Dashboard

Workflow Extraction Issues

Workflow extraction has open issues with copied datasets, connection loss, interface needs Vue conversion

Raw
Revised:
2026-05-21
Revision:
6
Related Notes:
Component - Workflow Extraction, Component - Workflow Extraction Models, Issue 17506 - Convert Workflow Extraction Interface to Vue, PR 21935 - Workflow Extraction Vue Conversion, PR 22706 - Workflow Extraction by IDs, Workflow Extraction Multiple Histories, Problem - basic.py Parameter Hierarchy

Workflow Extraction - Known Issues

Summary of open GitHub issues related to workflow extraction limitations in Galaxy.

UI/UX Modernization

#17506 - Convert workflow extraction interface to Vue

Status: Open | Labels: enhancement, UI-UX, refactoring, backend

The build_from_current_history Mako template is the last non-data display Mako in Galaxy. Needs conversion to FastAPI + Vue.
────────────────────────────────────────
WRITTEN TASKS:
1. From the workflow extraction issues page, extract the passage from "#17506 - Convert" to "FastAPI + Vue.".
2. According to the workflow extraction issues page, which Mako template is the last non-data display Mako in Galaxy?
The listing that comes next is not needed for either task.
────────────────────────────────────────
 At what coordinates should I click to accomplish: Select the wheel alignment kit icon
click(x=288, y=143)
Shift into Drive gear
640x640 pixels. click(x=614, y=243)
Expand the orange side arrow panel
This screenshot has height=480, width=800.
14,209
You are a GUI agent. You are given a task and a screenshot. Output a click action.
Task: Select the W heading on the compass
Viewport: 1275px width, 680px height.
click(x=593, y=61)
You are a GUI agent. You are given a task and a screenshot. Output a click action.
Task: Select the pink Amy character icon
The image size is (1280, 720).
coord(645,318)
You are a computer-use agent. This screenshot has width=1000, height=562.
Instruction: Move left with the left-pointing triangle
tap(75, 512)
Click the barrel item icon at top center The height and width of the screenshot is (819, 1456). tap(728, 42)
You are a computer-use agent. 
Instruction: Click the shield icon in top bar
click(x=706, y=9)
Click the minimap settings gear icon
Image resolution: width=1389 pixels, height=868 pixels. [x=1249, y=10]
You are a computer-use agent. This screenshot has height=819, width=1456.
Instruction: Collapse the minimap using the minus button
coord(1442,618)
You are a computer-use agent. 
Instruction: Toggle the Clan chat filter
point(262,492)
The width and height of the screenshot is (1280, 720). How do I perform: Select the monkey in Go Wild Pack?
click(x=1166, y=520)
────────────────────────────────────────
EXPECTED OUTPUTS:
1.
#17506 - Convert workflow extraction interface to Vue

Status: Open | Labels: enhancement, UI-UX, refactoring, backend

The build_from_current_history Mako template is the last non-data display Mako in Galaxy. Needs conversion to FastAPI + Vue.

2. The build_from_current_history template.